TO DO:
Put the records between the lines holding "The height and width of the screenshot is (768, 1366)." and "center [348, 79].", inclusive, into a two-column CSV headed record,answer. Give one row per record: its wording under record and its answer under answer, with each field quoted and any line breaks turned into spaces.

DATA TO USE:
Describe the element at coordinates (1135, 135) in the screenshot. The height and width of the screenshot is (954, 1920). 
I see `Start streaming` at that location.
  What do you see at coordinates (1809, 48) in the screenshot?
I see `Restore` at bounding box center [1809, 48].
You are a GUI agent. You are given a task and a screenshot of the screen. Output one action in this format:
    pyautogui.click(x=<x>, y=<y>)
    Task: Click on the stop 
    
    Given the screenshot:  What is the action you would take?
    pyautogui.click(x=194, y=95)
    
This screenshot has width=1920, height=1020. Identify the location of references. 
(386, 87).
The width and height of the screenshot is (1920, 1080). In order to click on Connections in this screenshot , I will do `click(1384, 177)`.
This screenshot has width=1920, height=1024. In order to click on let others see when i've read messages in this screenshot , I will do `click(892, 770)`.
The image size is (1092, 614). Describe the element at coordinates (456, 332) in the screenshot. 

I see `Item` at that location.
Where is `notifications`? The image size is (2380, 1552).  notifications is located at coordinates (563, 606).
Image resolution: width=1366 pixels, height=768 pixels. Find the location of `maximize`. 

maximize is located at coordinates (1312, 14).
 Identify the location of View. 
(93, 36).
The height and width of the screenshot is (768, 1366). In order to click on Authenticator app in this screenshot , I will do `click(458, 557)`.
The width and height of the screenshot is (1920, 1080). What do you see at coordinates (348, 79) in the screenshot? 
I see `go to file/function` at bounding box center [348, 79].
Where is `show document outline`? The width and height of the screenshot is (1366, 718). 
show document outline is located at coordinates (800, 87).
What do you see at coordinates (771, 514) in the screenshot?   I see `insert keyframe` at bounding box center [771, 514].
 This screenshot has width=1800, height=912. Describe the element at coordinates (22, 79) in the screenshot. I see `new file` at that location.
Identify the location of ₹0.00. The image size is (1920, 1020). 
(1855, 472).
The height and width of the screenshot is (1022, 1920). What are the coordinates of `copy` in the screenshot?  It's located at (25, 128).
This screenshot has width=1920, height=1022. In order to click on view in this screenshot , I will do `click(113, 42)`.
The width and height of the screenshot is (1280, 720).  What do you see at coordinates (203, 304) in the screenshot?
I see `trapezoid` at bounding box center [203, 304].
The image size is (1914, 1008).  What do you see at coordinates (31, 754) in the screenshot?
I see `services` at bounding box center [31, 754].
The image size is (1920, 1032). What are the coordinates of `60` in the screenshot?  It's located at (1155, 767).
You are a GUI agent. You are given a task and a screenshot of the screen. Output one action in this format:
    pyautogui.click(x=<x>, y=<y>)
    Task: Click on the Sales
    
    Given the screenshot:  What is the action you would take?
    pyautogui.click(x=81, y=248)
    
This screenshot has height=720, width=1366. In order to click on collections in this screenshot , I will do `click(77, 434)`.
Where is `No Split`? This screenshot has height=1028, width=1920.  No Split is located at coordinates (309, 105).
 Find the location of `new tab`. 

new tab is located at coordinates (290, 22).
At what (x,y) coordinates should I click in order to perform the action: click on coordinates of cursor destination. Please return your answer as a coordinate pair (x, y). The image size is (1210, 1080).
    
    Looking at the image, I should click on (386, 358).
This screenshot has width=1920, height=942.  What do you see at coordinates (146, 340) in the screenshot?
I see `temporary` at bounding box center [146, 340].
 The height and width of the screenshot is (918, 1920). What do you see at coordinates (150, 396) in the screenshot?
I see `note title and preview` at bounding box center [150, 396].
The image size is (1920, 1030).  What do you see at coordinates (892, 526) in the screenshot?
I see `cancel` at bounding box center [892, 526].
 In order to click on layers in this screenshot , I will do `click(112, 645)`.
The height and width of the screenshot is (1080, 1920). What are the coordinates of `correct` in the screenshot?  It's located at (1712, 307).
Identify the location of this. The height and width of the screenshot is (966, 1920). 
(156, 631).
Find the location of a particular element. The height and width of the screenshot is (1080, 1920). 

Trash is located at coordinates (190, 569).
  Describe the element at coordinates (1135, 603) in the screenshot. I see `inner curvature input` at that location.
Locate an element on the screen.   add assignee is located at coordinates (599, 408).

TASK OUTPUT:
record,answer
"The height and width of the screenshot is (768, 1366). In order to click on Authenticator app in this screenshot",", I will do `click(458, 557)`."
"The width and height of the screenshot is (1920, 1080). What do you see at coordinates (348, 79) in the screenshot?","I see `go to file/function` at bounding box center [348, 79]."